Posted By: MaiMai Re: Having problems requesting NC... - 04/23/10 01:20 PM
Originally Posted by AnotherHopeful
[
That could be true, but I doubt that. The one time that I know he came to visit was on a bus and I found out through an IM log. The IM log suggested that it wasn't a common occurence, and it's much less likely that he would be able to afford constant trips here than WW being able to afford constant trips there.

Bingo! We all know what he got when he arrived....right?
Posted By: SusieQ Re: Having problems requesting NC... - 04/23/10 04:38 PM
Originally Posted by AnotherHopeful
The one time that I know he came to visit was on a bus and I found out through an IM log. The IM log suggested that it wasn't a common occurence, and it's much less likely that he would be able to afford constant trips here than WW being able to afford constant trips there.
OK, this is what I was afraid of for you, that there was still an ongoing PA during the last two years. Why do you think he would come for a visit and it would be kept secret from you???

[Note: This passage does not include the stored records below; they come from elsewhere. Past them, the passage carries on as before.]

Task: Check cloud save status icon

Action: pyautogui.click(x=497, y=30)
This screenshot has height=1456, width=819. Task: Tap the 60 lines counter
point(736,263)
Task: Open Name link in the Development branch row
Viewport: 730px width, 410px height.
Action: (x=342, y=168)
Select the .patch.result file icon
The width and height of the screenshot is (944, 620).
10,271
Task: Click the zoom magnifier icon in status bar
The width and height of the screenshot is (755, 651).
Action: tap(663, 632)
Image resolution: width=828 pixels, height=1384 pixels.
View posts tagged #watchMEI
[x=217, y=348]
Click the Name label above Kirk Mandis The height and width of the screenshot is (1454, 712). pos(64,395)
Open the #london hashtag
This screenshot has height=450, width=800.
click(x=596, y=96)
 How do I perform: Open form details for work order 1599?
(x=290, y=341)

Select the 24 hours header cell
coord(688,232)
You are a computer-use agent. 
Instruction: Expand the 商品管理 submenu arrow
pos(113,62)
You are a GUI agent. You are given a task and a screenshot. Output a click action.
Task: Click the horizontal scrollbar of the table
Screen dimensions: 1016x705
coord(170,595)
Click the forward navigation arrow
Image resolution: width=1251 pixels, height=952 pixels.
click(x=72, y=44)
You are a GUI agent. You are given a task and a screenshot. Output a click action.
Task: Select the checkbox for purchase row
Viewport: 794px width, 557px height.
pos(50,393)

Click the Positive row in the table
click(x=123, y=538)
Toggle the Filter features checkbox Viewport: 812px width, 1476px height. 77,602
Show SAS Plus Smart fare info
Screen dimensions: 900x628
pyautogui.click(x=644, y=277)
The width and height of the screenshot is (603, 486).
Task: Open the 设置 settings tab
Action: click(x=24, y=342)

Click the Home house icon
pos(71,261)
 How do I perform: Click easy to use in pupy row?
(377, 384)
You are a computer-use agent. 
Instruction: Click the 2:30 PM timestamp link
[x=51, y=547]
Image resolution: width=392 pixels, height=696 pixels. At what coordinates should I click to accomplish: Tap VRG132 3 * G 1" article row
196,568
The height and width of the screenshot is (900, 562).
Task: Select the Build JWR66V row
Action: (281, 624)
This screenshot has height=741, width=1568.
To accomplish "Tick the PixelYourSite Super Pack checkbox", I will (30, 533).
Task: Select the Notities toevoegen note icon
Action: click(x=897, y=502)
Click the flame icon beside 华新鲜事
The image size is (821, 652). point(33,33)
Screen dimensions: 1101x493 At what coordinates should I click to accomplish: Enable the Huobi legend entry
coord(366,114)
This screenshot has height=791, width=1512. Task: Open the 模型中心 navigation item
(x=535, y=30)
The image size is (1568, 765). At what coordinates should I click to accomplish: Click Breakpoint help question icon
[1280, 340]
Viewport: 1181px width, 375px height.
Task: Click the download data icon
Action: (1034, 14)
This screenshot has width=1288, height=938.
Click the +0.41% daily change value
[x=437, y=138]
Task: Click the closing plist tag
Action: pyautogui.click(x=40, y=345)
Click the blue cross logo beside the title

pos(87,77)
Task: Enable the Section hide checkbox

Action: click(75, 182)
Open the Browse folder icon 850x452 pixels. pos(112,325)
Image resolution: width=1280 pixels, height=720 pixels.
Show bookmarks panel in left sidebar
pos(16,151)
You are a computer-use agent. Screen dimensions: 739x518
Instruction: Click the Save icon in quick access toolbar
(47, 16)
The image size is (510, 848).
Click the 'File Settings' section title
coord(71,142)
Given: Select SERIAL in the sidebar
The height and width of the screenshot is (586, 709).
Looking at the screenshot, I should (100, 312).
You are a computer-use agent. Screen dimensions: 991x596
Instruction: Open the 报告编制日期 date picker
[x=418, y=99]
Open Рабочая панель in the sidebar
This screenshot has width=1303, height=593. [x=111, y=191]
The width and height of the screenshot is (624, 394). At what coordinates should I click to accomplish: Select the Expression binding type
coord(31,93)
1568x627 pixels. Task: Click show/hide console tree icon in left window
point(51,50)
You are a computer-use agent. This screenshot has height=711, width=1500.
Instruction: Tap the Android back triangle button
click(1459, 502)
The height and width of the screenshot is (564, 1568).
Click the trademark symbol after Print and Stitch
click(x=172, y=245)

If you still have doubts they were phyiscal since you have moved, you could ask your W to take a polygraph.
Posted By: BobJan Re: Having problems requesting NC... - 04/23/10 06:31 PM
AH:

I am a programmer too (30 years). If money is tight then you may want to create a Key-logging program yourself. I spent a few hours years ago and threw a quick on together. I created one that captures keystrokes into a text file.

Simple, effective and free. Let me know and I can send you the code. It is as simple as this.

1) Add Declare reference:
GetAsyncKeyState Lib "User32" (ByVal vKey As KeyCodeConstants) As Long

2) Add Form which will he hidden and contains a Timer control.

3) Add code to capture key strokes in Timer events:
result = GetAsyncKeyState(i)

4) Add code to write the above to Text file.

5) Run exe from Windows start. Rename exe to look like any old file running.

Of course you could add code to e-mail this file at predefined times in the background (STMP). You could also add code to capture Mouse-clicks but that seems like a waste of time!